▶ **What the task asks**:
Can you reproduce, word for word, the passage about Jones and the book "Lonely Boy" that appears below?

▶ **Selection**:

* * * * * * * * *

Jones wasn’t good at schoolwork, due to “being dyslexic and/or having ADHD.” He also never wanted to have a regular job (and basically never has). Yet larceny wasn’t simply a way to survive. It was a psychosexual thrill, a feeling he traces to watching his mother loot a lingerie shop when he was a young boy.
There’s another poignant aspect of the author’s early life of crime. Jones loved rock music, and he achieved a sort of intimacy with its stars by swiping their gear: Keith Richards, David Bowie and Mott the Hoople were just a few of his victims. It’s long been part of Pistols lore that Jones outfitted the band with his heists. What wasn’t so clear before this book is that the wannabe musician was, in part, trying to steal his way into his heroes’ lives (if not their hearts).
Most of the revelations in “Lonely Boy” are in its first third. This chronicles the period before “Kutie Jones and His Sex Pistols” – a phrase on a T-shirt for sale at a shop then called Sex – became an actual band whose frontman was Lydon, not Jones. But there are pungent anecdotes throughout the book, even in the parts when Jones becomes, depressingly, a junkie, and then, more depressingly, an L.A. self-help practitioner into transcendental meditation and spinning.

* * * * * * * * *

▶ **Supplied material**:

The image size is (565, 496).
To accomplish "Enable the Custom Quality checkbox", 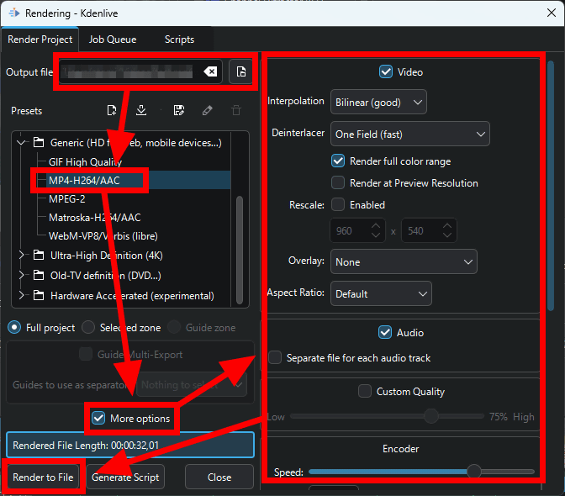I will (x=365, y=391).
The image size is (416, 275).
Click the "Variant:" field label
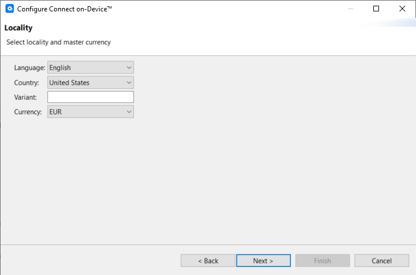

* * * * * * * * *

▶ **In response**:
Jones wasn’t good at schoolwork, due to “being dyslexic and/or having ADHD.” He also never wanted to have a regular job (and basically never has). Yet larceny wasn’t simply a way to survive. It was a psychosexual thrill, a feeling he traces to watching his mother loot a lingerie shop when he was a young boy.
There’s another poignant aspect of the author’s early life of crime. Jones loved rock music, and he achieved a sort of intimacy with its stars by swiping their gear: Keith Richards, David Bowie and Mott the Hoople were just a few of his victims. It’s long been part of Pistols lore that Jones outfitted the band with his heists. What wasn’t so clear before this book is that the wannabe musician was, in part, trying to steal his way into his heroes’ lives (if not their hearts).
Most of the revelations in “Lonely Boy” are in its first third. This chronicles the period before “Kutie Jones and His Sex Pistols” – a phrase on a T-shirt for sale at a shop then called Sex – became an actual band whose frontman was Lydon, not Jones. But there are pungent anecdotes throughout the book, even in the parts when Jones becomes, depressingly, a junkie, and then, more depressingly, an L.A. self-help practitioner into transcendental meditation and spinning.